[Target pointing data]

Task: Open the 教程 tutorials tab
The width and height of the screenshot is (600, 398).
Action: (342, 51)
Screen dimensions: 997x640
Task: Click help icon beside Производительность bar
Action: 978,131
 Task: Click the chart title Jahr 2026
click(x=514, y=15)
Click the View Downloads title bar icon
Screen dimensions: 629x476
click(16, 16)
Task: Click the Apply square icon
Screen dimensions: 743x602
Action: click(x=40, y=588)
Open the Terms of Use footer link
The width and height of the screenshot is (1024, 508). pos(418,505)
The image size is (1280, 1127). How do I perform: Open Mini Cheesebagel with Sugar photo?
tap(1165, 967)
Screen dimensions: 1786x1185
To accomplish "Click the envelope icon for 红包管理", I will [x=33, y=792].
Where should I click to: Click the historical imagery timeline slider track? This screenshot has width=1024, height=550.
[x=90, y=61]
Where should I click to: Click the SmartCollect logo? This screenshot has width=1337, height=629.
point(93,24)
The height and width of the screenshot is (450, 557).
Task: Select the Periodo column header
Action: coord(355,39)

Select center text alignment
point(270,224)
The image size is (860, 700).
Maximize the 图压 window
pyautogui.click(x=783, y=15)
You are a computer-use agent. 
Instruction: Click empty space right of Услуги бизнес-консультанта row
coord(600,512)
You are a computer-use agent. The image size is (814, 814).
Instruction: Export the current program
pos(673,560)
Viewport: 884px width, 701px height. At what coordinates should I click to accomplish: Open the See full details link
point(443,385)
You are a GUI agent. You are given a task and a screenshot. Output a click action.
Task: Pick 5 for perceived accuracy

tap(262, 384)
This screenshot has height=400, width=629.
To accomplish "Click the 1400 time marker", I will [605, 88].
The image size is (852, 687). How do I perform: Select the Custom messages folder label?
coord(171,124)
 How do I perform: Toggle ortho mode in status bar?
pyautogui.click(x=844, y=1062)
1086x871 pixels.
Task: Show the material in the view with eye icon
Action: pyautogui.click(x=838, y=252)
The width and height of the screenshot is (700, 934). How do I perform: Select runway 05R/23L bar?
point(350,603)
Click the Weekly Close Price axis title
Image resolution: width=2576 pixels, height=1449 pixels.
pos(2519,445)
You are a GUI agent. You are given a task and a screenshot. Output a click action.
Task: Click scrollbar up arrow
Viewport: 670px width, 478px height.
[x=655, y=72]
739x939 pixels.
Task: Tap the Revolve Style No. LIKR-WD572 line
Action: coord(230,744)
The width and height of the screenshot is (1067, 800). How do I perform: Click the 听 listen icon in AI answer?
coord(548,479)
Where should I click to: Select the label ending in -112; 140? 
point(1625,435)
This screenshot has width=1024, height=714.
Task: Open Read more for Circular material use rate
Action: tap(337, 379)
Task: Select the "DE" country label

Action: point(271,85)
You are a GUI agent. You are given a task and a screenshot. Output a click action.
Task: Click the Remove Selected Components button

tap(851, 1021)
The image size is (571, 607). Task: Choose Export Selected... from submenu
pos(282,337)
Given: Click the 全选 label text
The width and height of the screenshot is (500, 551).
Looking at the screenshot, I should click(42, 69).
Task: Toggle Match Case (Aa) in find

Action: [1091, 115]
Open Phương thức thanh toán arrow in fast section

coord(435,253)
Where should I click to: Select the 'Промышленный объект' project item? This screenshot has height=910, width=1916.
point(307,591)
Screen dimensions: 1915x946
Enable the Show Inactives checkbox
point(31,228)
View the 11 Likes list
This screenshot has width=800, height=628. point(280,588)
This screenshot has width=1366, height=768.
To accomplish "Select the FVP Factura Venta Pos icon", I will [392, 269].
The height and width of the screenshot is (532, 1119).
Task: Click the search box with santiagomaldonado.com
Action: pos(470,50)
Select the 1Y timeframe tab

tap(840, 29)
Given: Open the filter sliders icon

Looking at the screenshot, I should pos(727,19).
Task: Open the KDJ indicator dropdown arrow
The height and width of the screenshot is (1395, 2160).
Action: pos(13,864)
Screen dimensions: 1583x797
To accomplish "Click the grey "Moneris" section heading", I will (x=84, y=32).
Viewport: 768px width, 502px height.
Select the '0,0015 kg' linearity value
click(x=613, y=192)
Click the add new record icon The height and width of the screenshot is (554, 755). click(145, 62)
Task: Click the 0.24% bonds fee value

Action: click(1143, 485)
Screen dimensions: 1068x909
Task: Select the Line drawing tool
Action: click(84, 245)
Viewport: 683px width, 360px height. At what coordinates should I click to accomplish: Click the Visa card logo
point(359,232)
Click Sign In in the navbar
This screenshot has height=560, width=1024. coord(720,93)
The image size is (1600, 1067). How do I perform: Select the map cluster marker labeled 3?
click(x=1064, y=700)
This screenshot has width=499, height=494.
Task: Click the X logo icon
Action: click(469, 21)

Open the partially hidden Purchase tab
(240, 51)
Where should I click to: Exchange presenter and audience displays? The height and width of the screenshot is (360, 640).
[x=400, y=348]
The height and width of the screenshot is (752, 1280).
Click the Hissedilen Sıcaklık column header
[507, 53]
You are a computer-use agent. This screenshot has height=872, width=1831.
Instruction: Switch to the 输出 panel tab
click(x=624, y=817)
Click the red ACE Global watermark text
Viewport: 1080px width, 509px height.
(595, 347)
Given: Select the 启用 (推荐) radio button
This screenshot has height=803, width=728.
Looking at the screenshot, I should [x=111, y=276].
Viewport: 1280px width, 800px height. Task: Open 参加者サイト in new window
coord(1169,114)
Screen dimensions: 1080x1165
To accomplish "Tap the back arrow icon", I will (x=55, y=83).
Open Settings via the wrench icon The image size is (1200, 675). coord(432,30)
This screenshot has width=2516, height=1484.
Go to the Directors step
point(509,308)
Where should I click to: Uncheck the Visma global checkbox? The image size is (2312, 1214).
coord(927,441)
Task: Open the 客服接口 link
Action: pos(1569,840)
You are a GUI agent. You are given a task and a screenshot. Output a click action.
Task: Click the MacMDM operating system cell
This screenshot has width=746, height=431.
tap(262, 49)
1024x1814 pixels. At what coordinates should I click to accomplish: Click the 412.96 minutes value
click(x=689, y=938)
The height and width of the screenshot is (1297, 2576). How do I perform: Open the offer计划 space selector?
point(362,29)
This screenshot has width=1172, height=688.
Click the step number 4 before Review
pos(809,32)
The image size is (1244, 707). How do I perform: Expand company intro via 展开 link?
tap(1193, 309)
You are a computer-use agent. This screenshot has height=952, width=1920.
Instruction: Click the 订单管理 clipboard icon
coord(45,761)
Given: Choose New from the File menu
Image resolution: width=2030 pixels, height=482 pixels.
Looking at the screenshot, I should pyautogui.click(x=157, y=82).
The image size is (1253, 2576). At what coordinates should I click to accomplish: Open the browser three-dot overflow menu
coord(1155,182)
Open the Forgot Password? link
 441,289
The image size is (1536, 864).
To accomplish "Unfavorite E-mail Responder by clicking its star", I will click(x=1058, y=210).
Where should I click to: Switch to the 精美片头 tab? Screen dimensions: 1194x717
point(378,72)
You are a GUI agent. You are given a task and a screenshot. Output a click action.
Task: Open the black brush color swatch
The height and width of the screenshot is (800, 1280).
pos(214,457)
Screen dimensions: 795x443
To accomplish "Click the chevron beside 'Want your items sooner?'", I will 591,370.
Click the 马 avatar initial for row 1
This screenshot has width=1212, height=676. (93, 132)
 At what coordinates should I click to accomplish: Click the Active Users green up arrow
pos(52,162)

▶ **To do**: Rewrite all the entries above, swapping "Where should I click" for "Which spot should I click" wherever it appears and leaving everything else unchanged.

▶ **Exercise solution**:
Task: Open the 教程 tutorials tab
The width and height of the screenshot is (600, 398).
Action: (342, 51)
Screen dimensions: 997x640
Task: Click help icon beside Производительность bar
Action: 978,131
 Task: Click the chart title Jahr 2026
click(x=514, y=15)
Click the View Downloads title bar icon
Screen dimensions: 629x476
click(16, 16)
Task: Click the Apply square icon
Screen dimensions: 743x602
Action: click(x=40, y=588)
Open the Terms of Use footer link
The width and height of the screenshot is (1024, 508). pos(418,505)
The image size is (1280, 1127). How do I perform: Open Mini Cheesebagel with Sugar photo?
tap(1165, 967)
Screen dimensions: 1786x1185
To accomplish "Click the envelope icon for 红包管理", I will [x=33, y=792].
Which spot should I click to: Click the historical imagery timeline slider track? This screenshot has width=1024, height=550.
[x=90, y=61]
Which spot should I click to: Click the SmartCollect logo? This screenshot has width=1337, height=629.
point(93,24)
The height and width of the screenshot is (450, 557).
Task: Select the Periodo column header
Action: coord(355,39)

Select center text alignment
point(270,224)
The image size is (860, 700).
Maximize the 图压 window
pyautogui.click(x=783, y=15)
You are a computer-use agent. 
Instruction: Click empty space right of Услуги бизнес-консультанта row
coord(600,512)
You are a computer-use agent. The image size is (814, 814).
Instruction: Export the current program
pos(673,560)
Viewport: 884px width, 701px height. At what coordinates should I click to accomplish: Open the See full details link
point(443,385)
You are a GUI agent. You are given a task and a screenshot. Output a click action.
Task: Pick 5 for perceived accuracy

tap(262, 384)
This screenshot has height=400, width=629.
To accomplish "Click the 1400 time marker", I will [605, 88].
The image size is (852, 687). How do I perform: Select the Custom messages folder label?
coord(171,124)
 How do I perform: Toggle ortho mode in status bar?
pyautogui.click(x=844, y=1062)
1086x871 pixels.
Task: Show the material in the view with eye icon
Action: pyautogui.click(x=838, y=252)
The width and height of the screenshot is (700, 934). How do I perform: Select runway 05R/23L bar?
point(350,603)
Click the Weekly Close Price axis title
Image resolution: width=2576 pixels, height=1449 pixels.
pos(2519,445)
You are a GUI agent. You are given a task and a screenshot. Output a click action.
Task: Click scrollbar up arrow
Viewport: 670px width, 478px height.
[x=655, y=72]
739x939 pixels.
Task: Tap the Revolve Style No. LIKR-WD572 line
Action: coord(230,744)
The width and height of the screenshot is (1067, 800). How do I perform: Click the 听 listen icon in AI answer?
coord(548,479)
Which spot should I click to: Select the label ending in -112; 140? 
point(1625,435)
This screenshot has width=1024, height=714.
Task: Open Read more for Circular material use rate
Action: tap(337, 379)
Task: Select the "DE" country label

Action: point(271,85)
You are a GUI agent. You are given a task and a screenshot. Output a click action.
Task: Click the Remove Selected Components button

tap(851, 1021)
The image size is (571, 607). Task: Choose Export Selected... from submenu
pos(282,337)
Given: Click the 全选 label text
The width and height of the screenshot is (500, 551).
Looking at the screenshot, I should click(42, 69).
Task: Toggle Match Case (Aa) in find

Action: [1091, 115]
Open Phương thức thanh toán arrow in fast section

coord(435,253)
Which spot should I click to: Select the 'Промышленный объект' project item? This screenshot has height=910, width=1916.
point(307,591)
Screen dimensions: 1915x946
Enable the Show Inactives checkbox
point(31,228)
View the 11 Likes list
This screenshot has width=800, height=628. point(280,588)
This screenshot has width=1366, height=768.
To accomplish "Select the FVP Factura Venta Pos icon", I will [392, 269].
The height and width of the screenshot is (532, 1119).
Task: Click the search box with santiagomaldonado.com
Action: pos(470,50)
Select the 1Y timeframe tab

tap(840, 29)
Given: Open the filter sliders icon

Looking at the screenshot, I should pos(727,19).
Task: Open the KDJ indicator dropdown arrow
The height and width of the screenshot is (1395, 2160).
Action: pos(13,864)
Screen dimensions: 1583x797
To accomplish "Click the grey "Moneris" section heading", I will (x=84, y=32).
Viewport: 768px width, 502px height.
Select the '0,0015 kg' linearity value
click(x=613, y=192)
Click the add new record icon The height and width of the screenshot is (554, 755). click(145, 62)
Task: Click the 0.24% bonds fee value

Action: click(1143, 485)
Screen dimensions: 1068x909
Task: Select the Line drawing tool
Action: click(84, 245)
Viewport: 683px width, 360px height. At what coordinates should I click to accomplish: Click the Visa card logo
point(359,232)
Click Sign In in the navbar
This screenshot has height=560, width=1024. coord(720,93)
The image size is (1600, 1067). How do I perform: Select the map cluster marker labeled 3?
click(x=1064, y=700)
This screenshot has width=499, height=494.
Task: Click the X logo icon
Action: click(469, 21)

Open the partially hidden Purchase tab
(240, 51)
Which spot should I click to: Exchange presenter and audience displays? The height and width of the screenshot is (360, 640).
[x=400, y=348]
The height and width of the screenshot is (752, 1280).
Click the Hissedilen Sıcaklık column header
[507, 53]
You are a computer-use agent. This screenshot has height=872, width=1831.
Instruction: Switch to the 输出 panel tab
click(x=624, y=817)
Click the red ACE Global watermark text
Viewport: 1080px width, 509px height.
(595, 347)
Given: Select the 启用 (推荐) radio button
This screenshot has height=803, width=728.
Looking at the screenshot, I should [x=111, y=276].
Viewport: 1280px width, 800px height. Task: Open 参加者サイト in new window
coord(1169,114)
Screen dimensions: 1080x1165
To accomplish "Tap the back arrow icon", I will (x=55, y=83).
Open Settings via the wrench icon The image size is (1200, 675). coord(432,30)
This screenshot has width=2516, height=1484.
Go to the Directors step
point(509,308)
Which spot should I click to: Uncheck the Visma global checkbox? The image size is (2312, 1214).
coord(927,441)
Task: Open the 客服接口 link
Action: pos(1569,840)
You are a GUI agent. You are given a task and a screenshot. Output a click action.
Task: Click the MacMDM operating system cell
This screenshot has width=746, height=431.
tap(262, 49)
1024x1814 pixels. At what coordinates should I click to accomplish: Click the 412.96 minutes value
click(x=689, y=938)
The height and width of the screenshot is (1297, 2576). How do I perform: Open the offer计划 space selector?
point(362,29)
This screenshot has width=1172, height=688.
Click the step number 4 before Review
pos(809,32)
The image size is (1244, 707). How do I perform: Expand company intro via 展开 link?
tap(1193, 309)
You are a computer-use agent. This screenshot has height=952, width=1920.
Instruction: Click the 订单管理 clipboard icon
coord(45,761)
Given: Choose New from the File menu
Image resolution: width=2030 pixels, height=482 pixels.
Looking at the screenshot, I should pyautogui.click(x=157, y=82).
The image size is (1253, 2576). At what coordinates should I click to accomplish: Open the browser three-dot overflow menu
coord(1155,182)
Open the Forgot Password? link
 441,289
The image size is (1536, 864).
To accomplish "Unfavorite E-mail Responder by clicking its star", I will click(x=1058, y=210).
Which spot should I click to: Switch to the 精美片头 tab? Screen dimensions: 1194x717
point(378,72)
You are a GUI agent. You are given a task and a screenshot. Output a click action.
Task: Open the black brush color swatch
The height and width of the screenshot is (800, 1280).
pos(214,457)
Screen dimensions: 795x443
To accomplish "Click the chevron beside 'Want your items sooner?'", I will 591,370.
Click the 马 avatar initial for row 1
This screenshot has width=1212, height=676. (93, 132)
 At what coordinates should I click to accomplish: Click the Active Users green up arrow
pos(52,162)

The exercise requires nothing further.